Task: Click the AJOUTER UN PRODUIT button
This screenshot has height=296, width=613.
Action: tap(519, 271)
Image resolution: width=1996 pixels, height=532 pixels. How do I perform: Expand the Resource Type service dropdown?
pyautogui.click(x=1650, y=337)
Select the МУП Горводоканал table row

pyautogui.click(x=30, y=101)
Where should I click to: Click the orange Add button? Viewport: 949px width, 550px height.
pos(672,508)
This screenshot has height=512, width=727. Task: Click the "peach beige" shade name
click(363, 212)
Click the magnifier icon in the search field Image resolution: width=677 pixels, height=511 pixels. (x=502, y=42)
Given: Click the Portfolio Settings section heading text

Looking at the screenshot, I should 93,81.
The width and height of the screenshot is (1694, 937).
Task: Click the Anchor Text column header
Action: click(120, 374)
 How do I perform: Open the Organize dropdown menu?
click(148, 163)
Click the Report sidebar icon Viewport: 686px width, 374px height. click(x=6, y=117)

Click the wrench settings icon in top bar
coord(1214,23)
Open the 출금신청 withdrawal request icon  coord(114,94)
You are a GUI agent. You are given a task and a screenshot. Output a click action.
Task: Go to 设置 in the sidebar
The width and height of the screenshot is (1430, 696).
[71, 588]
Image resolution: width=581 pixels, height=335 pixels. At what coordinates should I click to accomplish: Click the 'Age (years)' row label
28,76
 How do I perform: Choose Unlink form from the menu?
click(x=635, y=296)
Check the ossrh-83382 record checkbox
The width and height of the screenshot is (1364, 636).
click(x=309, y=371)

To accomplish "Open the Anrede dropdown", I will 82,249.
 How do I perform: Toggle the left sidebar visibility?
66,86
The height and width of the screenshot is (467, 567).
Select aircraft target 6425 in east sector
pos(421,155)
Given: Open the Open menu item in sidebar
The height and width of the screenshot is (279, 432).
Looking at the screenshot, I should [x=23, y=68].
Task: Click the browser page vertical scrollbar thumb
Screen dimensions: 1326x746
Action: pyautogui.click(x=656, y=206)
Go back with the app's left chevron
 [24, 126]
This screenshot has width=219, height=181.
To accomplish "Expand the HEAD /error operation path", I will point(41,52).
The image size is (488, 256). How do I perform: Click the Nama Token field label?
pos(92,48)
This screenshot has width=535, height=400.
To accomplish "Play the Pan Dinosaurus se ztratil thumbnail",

========================================================================

Direction -> Swap every "dropdown" in the rows above for "drop-down" and leave everything else as it is.

Finished exercise ->
Task: Click the AJOUTER UN PRODUIT button
This screenshot has height=296, width=613.
Action: tap(519, 271)
Image resolution: width=1996 pixels, height=532 pixels. How do I perform: Expand the Resource Type service drop-down?
pyautogui.click(x=1650, y=337)
Select the МУП Горводоканал table row

pyautogui.click(x=30, y=101)
Where should I click to: Click the orange Add button? Viewport: 949px width, 550px height.
pos(672,508)
This screenshot has height=512, width=727. Task: Click the "peach beige" shade name
click(363, 212)
Click the magnifier icon in the search field Image resolution: width=677 pixels, height=511 pixels. (x=502, y=42)
Given: Click the Portfolio Settings section heading text

Looking at the screenshot, I should 93,81.
The width and height of the screenshot is (1694, 937).
Task: Click the Anchor Text column header
Action: click(120, 374)
 How do I perform: Open the Organize drop-down menu?
click(148, 163)
Click the Report sidebar icon Viewport: 686px width, 374px height. click(x=6, y=117)

Click the wrench settings icon in top bar
coord(1214,23)
Open the 출금신청 withdrawal request icon  coord(114,94)
You are a GUI agent. You are given a task and a screenshot. Output a click action.
Task: Go to 设置 in the sidebar
The width and height of the screenshot is (1430, 696).
[71, 588]
Image resolution: width=581 pixels, height=335 pixels. At what coordinates should I click to accomplish: Click the 'Age (years)' row label
28,76
 How do I perform: Choose Unlink form from the menu?
click(x=635, y=296)
Check the ossrh-83382 record checkbox
The width and height of the screenshot is (1364, 636).
click(x=309, y=371)

To accomplish "Open the Anrede drop-down", I will 82,249.
 How do I perform: Toggle the left sidebar visibility?
66,86
The height and width of the screenshot is (467, 567).
Select aircraft target 6425 in east sector
pos(421,155)
Given: Open the Open menu item in sidebar
The height and width of the screenshot is (279, 432).
Looking at the screenshot, I should [x=23, y=68].
Task: Click the browser page vertical scrollbar thumb
Screen dimensions: 1326x746
Action: pyautogui.click(x=656, y=206)
Go back with the app's left chevron
 [24, 126]
This screenshot has width=219, height=181.
To accomplish "Expand the HEAD /error operation path", I will point(41,52).
The image size is (488, 256). How do I perform: Click the Nama Token field label?
pos(92,48)
This screenshot has width=535, height=400.
To accomplish "Play the Pan Dinosaurus se ztratil thumbnail",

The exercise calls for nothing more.